Coaching Azerbaijani language fashions on Amazon SageMaker AI

by root May 31, 2026

written by root May 31, 2026 0 comment 43 views

This resolution builds on open supply instruments together with PyTorch, Hugging Face Transformers, and Liger Kernels. The authors would additionally wish to thank Aiham Taleb, Arefeh Ghahvechi, Manav Choudhary, Rohit Thekkanal, Daz Akbarov, Jamila Jamilova, Ross Povelikin, Almas Moldakanov, Christelle Xu, and Ivan Khvostishkov for his or her contributions in making this challenge attainable.

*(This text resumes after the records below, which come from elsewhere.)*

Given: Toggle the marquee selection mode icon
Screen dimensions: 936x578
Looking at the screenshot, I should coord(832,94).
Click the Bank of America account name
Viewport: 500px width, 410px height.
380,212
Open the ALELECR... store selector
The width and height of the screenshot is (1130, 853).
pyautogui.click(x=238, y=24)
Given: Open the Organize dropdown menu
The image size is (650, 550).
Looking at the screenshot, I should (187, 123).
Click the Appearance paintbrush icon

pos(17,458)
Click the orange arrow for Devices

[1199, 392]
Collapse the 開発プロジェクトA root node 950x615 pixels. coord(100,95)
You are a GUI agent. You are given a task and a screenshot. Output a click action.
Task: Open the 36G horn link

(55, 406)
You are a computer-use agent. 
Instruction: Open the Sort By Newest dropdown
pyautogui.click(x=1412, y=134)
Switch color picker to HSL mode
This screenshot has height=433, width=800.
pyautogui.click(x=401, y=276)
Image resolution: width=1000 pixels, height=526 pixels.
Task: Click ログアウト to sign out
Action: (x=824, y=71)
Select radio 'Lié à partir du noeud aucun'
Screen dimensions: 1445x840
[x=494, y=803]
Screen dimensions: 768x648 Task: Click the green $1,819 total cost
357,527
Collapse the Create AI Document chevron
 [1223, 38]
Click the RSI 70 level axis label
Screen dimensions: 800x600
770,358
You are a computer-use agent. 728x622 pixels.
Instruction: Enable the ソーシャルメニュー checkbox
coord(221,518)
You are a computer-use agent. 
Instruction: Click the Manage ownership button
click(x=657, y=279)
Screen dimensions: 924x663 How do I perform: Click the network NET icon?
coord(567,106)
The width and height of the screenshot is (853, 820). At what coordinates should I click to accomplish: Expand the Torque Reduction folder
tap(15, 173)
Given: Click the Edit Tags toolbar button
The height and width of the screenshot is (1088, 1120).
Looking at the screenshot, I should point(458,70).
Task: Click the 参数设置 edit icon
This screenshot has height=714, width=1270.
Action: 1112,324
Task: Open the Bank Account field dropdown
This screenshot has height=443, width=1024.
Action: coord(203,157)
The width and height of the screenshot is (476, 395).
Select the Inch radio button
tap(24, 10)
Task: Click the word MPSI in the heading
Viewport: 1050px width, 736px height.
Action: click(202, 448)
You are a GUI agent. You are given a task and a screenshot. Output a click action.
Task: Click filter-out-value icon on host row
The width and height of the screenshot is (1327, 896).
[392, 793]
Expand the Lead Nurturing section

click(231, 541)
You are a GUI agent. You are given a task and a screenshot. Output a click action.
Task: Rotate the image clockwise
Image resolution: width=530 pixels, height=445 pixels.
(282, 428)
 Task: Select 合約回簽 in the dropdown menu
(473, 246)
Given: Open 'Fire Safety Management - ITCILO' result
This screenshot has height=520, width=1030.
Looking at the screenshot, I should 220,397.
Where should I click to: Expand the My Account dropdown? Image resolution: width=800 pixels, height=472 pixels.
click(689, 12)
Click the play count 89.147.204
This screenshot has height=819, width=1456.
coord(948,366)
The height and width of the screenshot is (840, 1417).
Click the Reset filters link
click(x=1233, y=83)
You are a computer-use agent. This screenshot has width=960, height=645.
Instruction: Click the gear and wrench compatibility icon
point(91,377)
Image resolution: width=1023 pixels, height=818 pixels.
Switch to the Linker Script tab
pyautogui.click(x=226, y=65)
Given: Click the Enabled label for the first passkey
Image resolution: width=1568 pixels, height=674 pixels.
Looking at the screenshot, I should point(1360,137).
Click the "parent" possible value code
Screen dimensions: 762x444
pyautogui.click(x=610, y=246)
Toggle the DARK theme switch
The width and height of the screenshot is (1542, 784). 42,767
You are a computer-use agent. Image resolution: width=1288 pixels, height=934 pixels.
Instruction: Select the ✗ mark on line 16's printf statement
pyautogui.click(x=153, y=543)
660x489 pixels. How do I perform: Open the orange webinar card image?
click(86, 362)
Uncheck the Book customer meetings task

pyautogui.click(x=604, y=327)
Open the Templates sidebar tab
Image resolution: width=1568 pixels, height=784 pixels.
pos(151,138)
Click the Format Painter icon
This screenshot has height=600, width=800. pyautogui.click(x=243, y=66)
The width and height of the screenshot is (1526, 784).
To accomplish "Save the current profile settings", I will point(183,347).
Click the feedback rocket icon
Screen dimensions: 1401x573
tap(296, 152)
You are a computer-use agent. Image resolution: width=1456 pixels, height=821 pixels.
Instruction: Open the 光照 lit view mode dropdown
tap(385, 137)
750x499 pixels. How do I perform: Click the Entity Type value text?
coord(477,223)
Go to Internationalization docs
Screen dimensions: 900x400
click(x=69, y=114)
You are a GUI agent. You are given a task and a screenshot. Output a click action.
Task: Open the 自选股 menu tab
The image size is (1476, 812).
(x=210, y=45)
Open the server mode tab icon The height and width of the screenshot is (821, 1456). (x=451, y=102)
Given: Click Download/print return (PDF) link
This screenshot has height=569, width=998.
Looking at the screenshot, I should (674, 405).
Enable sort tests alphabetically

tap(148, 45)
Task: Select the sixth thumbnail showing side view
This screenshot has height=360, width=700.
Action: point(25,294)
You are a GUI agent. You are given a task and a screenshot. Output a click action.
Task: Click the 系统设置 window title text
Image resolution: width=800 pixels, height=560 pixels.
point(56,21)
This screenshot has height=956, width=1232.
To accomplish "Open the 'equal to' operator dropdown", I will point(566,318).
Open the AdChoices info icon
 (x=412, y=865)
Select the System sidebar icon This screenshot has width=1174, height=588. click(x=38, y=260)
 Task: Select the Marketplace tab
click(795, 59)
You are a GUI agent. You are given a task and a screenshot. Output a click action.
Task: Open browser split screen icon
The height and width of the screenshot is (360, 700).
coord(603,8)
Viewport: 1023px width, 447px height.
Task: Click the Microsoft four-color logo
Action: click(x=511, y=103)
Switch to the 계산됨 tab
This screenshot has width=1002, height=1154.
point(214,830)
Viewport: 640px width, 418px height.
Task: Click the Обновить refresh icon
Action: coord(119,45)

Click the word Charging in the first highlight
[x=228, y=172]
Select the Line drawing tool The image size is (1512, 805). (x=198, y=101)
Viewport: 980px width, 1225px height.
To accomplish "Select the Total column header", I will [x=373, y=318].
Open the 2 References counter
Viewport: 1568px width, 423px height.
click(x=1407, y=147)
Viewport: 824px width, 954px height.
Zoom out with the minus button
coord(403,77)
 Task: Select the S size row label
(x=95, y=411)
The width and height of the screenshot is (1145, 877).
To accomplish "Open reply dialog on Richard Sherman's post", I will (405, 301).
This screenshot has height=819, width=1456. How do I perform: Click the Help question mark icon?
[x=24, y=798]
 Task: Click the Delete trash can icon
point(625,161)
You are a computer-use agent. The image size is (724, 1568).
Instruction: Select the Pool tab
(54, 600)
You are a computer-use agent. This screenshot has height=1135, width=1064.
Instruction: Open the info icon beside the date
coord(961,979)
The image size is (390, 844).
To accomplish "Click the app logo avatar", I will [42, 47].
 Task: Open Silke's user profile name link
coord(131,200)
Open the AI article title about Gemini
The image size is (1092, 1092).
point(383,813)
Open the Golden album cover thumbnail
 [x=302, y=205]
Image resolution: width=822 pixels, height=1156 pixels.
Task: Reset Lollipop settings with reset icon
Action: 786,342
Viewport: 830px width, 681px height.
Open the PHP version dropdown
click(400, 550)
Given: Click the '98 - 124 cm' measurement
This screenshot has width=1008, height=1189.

Azercell Telecom LLC, Azerbaijan’s main telecommunications supplier, wished to construct an Azerbaijani massive language mannequin (LLM) on Amazon SageMaker AI for telecom use circumstances and a customer-facing chatbot. The problem: adapting basis fashions (FMs) to a morphologically wealthy language with restricted coaching information and no current blueprint for environment friendly LLM coaching in Azerbaijani. In a six-week collaboration, Azercell labored with the AWS Generative AI Innovation Middle to ascertain a production-ready framework on Amazon SageMaker AI that delivered a 23% greater coaching throughput and 58% decrease peak GPU reminiscence utilization by kernel-level optimizations on an ml.p5.48xlarge occasion. The framework additionally achieved a 2× enchancment in tokens per phrase utilizing a customized tokenizer, successfully doubling the quantity of Azerbaijani textual content that matches throughout the mannequin’s context window. Should you work with low-resource or morphologically complicated languages, this publish walks by the method so you possibly can consider related strategies.

Resolution overview

The framework implements three sequential levels, every producing artifacts that feed the subsequent.

Stage 1: Tokenizer improvement builds an environment friendly tokenizer for Azerbaijani. We evaluated three approaches (baseline English-optimized tokenizers, vocabulary extension, and customized monolingual tokenizers) measuring encoding effectivity by standardized metrics. The customized monolingual tokenizer achieved the strongest outcomes, halving the tokens per phrase in comparison with the baseline.
Stage 2: Continued pre-training (CPT) adapts an FM (Llama 3.2 1B) to grasp Azerbaijani utilizing distributed coaching and Liger Kernel optimizations on Amazon SageMaker AI coaching jobs. This permits for bigger batch sizes and better throughput on the identical {hardware}. Whereas distributed coaching wasn’t required for this 1B-scale proof-of-concept, it will likely be important as Azercell scales to bigger fashions.
Stage 3: Supervised fine-tuning with Low-Rank Adaptation (LoRA) transforms the pre-trained mannequin right into a conversational assistant. After CPT, the mannequin can predict Azerbaijani tokens however can’t interact in dialogue. Stage 3 applies LoRA, a parameter-efficient fine-tuning technique that considerably reduces trainable parameters.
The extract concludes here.